The Defense Department’s 2019 budget is a step closer to President Trump’s desk, after the Senate approved the final version of the Pentagon’s annual budget bill 93-7 Tuesday.
The final DoD appropriations bill still needs to be approved by the House, which is in recess until Sept. 25, before Trump can sign the measure into law. The 2018 fiscal year ends Sept. 30. The House is now scheduled to meet four times before then.
The White House requested about $2 billion more for fiscal year 2019 than the roughly $675 billion compromise DoD budget would appropriate. However, the final bill would provide roughly $20 billion more than the 2018 budget.
Among other things, the DoD appropriation would boost military procurement by about $135 billion in 2019: about 1 percent more than the 2018 budget, and nearly $5 billion more than requested.
That includes:
- $24 billion for the Navy’s shipbuilding account, or $2 billion above the request, for construction of 13 new ships. These include: three DDG-51 destroyers; three Littoral Combat Ships (LCS), which is two more than requested; and two Virginia-class attack submarines.

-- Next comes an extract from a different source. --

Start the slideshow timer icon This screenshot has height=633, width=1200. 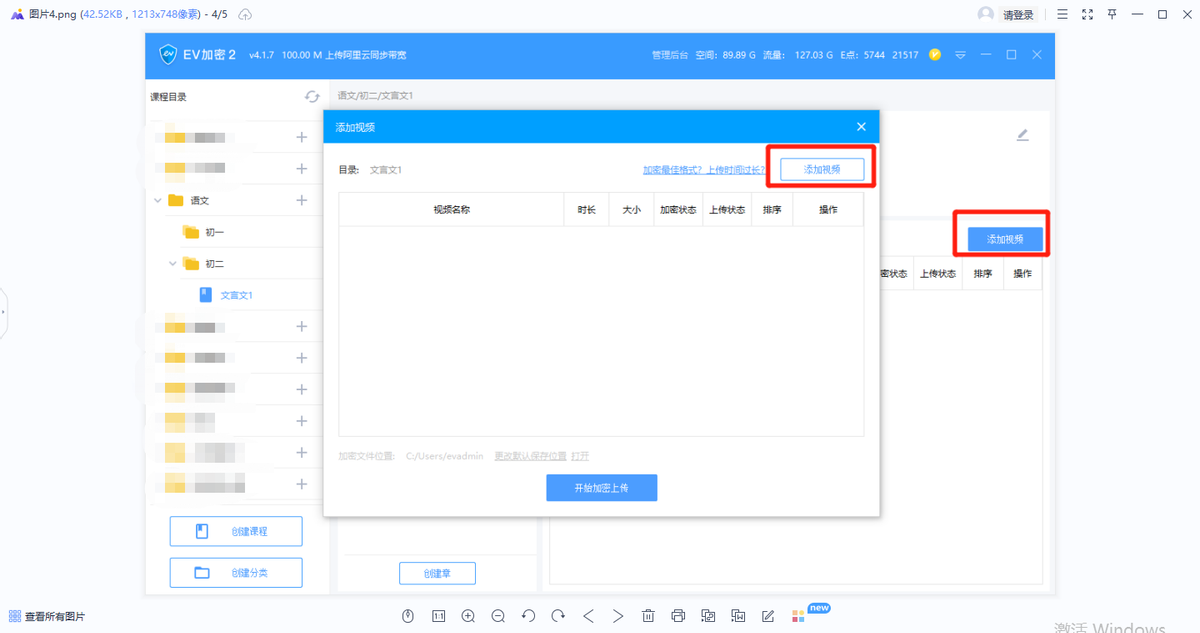(x=407, y=616)
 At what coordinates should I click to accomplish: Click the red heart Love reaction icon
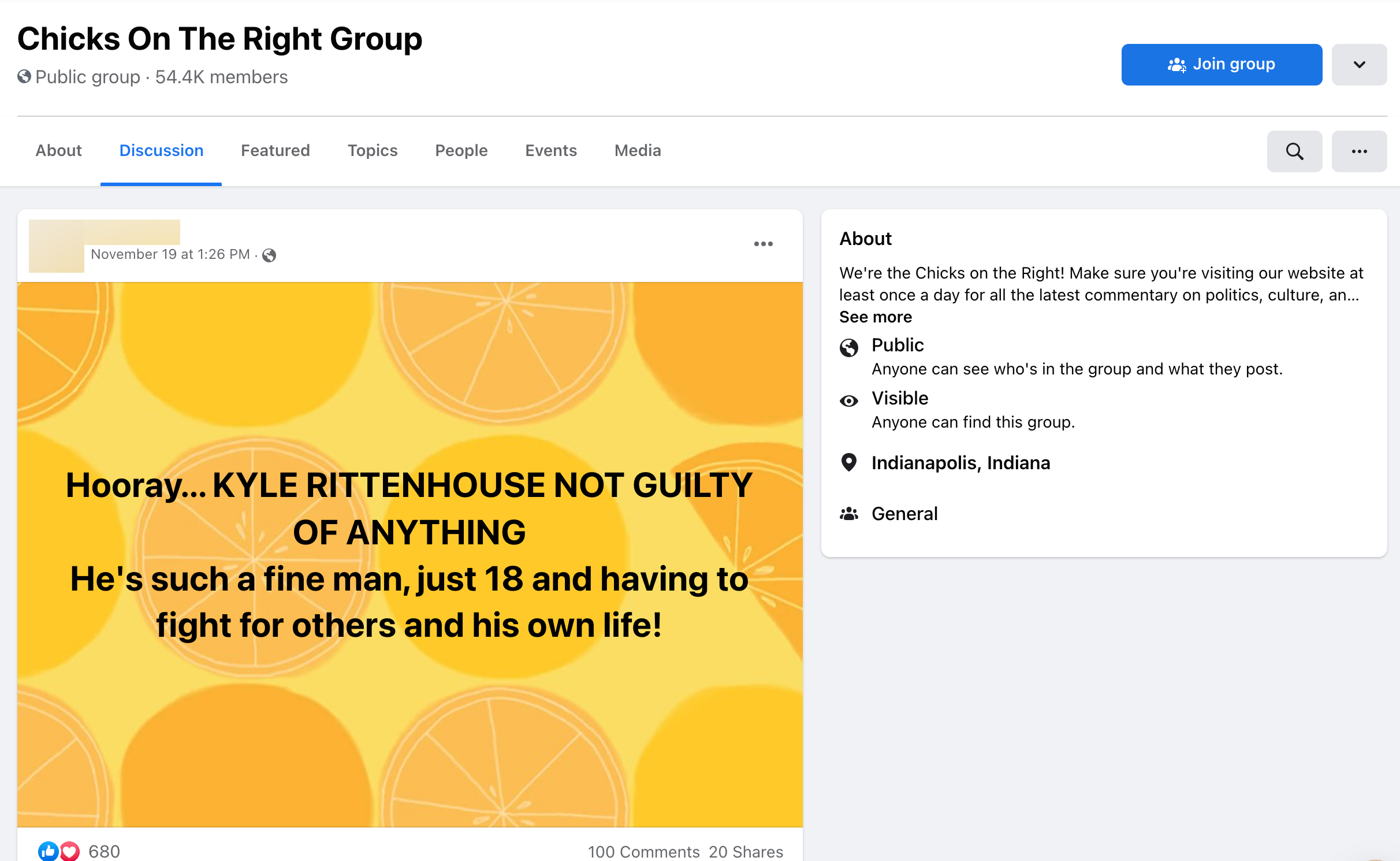[x=70, y=851]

- $9.5 billion or so for 93 F-35 Joint Strike Fighters for the Air Force, Marines and Navy: $1.5 billion above the request for 16 more F-35s than the Pentagon sought for fiscal 2019. Half of those additional aircraft would go to the Air Force, two to the Marine Corps and six to the Navy.
- $2.3 billion for 15 KC-46 next-generation tanker aircraft, currently in development by Boeing [BA]: a little lower than the $2.5 billion the Air Force requested for 2019.
Trump had not issued a statement of administration policy — an official note about whether he will sign or veto the bill — at deadline Tuesday for Defense Daily. The 2019 DoD appropriation is part of a multi-agency appropriations package that also funds the civilian departments of Labor, and Health and Human Services.